▶ **EXERCISE GOAL**:
Can you return the following records line for line, with no changes?
───── SUPPLIED INFORMATION
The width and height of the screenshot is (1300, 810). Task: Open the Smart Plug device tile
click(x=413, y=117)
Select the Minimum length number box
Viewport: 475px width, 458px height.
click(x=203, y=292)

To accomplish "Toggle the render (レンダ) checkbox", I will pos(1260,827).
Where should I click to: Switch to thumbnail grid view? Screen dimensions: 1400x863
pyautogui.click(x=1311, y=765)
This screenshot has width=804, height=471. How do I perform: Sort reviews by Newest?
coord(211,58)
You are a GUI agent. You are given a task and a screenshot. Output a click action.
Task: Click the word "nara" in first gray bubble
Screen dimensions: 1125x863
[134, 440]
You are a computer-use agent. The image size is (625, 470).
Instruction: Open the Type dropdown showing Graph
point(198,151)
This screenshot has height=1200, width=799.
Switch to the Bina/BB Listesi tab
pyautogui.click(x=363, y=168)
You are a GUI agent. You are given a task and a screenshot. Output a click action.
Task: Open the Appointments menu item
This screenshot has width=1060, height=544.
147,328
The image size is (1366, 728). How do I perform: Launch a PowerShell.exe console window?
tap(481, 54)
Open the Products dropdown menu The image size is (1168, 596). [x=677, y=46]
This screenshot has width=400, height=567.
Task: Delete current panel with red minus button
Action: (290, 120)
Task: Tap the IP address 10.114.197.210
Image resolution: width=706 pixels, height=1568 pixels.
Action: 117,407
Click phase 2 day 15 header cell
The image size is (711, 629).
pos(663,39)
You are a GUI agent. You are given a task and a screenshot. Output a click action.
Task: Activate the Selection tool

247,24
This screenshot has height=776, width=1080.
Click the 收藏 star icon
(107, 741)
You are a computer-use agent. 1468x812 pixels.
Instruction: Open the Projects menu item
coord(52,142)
──────────
▶ **SOLUTION**:
The width and height of the screenshot is (1300, 810). Task: Open the Smart Plug device tile
click(x=413, y=117)
Select the Minimum length number box
Viewport: 475px width, 458px height.
click(x=203, y=292)

To accomplish "Toggle the render (レンダ) checkbox", I will pos(1260,827).
Where should I click to: Switch to thumbnail grid view? Screen dimensions: 1400x863
pyautogui.click(x=1311, y=765)
This screenshot has width=804, height=471. How do I perform: Sort reviews by Newest?
coord(211,58)
You are a GUI agent. You are given a task and a screenshot. Output a click action.
Task: Click the word "nara" in first gray bubble
Screen dimensions: 1125x863
[134, 440]
You are a computer-use agent. The image size is (625, 470).
Instruction: Open the Type dropdown showing Graph
point(198,151)
This screenshot has height=1200, width=799.
Switch to the Bina/BB Listesi tab
pyautogui.click(x=363, y=168)
You are a GUI agent. You are given a task and a screenshot. Output a click action.
Task: Open the Appointments menu item
This screenshot has width=1060, height=544.
147,328
The image size is (1366, 728). How do I perform: Launch a PowerShell.exe console window?
tap(481, 54)
Open the Products dropdown menu The image size is (1168, 596). [x=677, y=46]
This screenshot has width=400, height=567.
Task: Delete current panel with red minus button
Action: (290, 120)
Task: Tap the IP address 10.114.197.210
Image resolution: width=706 pixels, height=1568 pixels.
Action: 117,407
Click phase 2 day 15 header cell
The image size is (711, 629).
pos(663,39)
You are a GUI agent. You are given a task and a screenshot. Output a click action.
Task: Activate the Selection tool

247,24
This screenshot has height=776, width=1080.
Click the 收藏 star icon
(107, 741)
You are a computer-use agent. 1468x812 pixels.
Instruction: Open the Projects menu item
coord(52,142)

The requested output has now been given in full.